**DESCRIPTION OF THE TASK:**
From the listing below, extract each entry exactly as written, minus the images.
============================================================
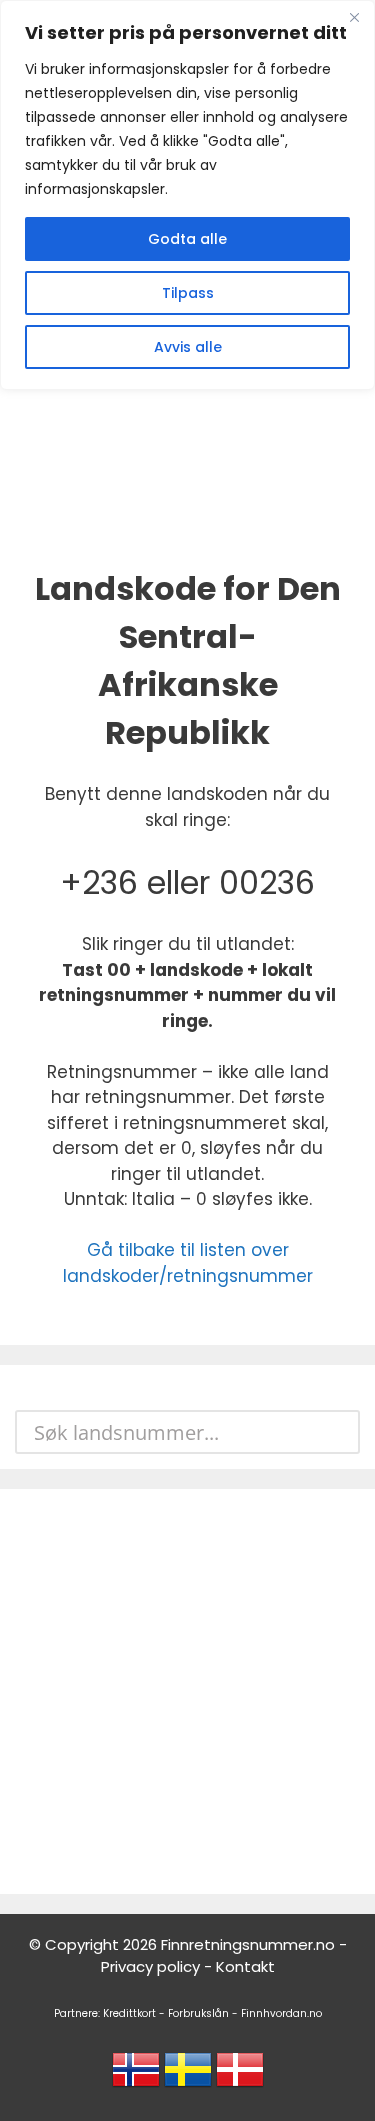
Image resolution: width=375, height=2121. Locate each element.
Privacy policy (150, 1966)
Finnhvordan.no (281, 2013)
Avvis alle (188, 347)
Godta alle (187, 239)
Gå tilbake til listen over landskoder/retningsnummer (188, 1263)
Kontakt (245, 1966)
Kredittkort (129, 2013)
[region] (187, 195)
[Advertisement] (187, 1691)
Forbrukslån (198, 2013)
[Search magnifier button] (338, 1432)
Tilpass (188, 293)
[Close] (354, 17)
============================================================
**YOUR RESPONSE:**
Image resolution: width=375, height=2121. Locate each element.
Privacy policy (150, 1966)
Finnhvordan.no (281, 2013)
Avvis alle (188, 347)
Godta alle (187, 239)
Gå tilbake til listen over landskoder/retningsnummer (188, 1263)
Kontakt (245, 1966)
Kredittkort (129, 2013)
[region] (187, 195)
[Advertisement] (187, 1691)
Forbrukslån (198, 2013)
[Search magnifier button] (338, 1432)
Tilpass (188, 293)
[Close] (354, 17)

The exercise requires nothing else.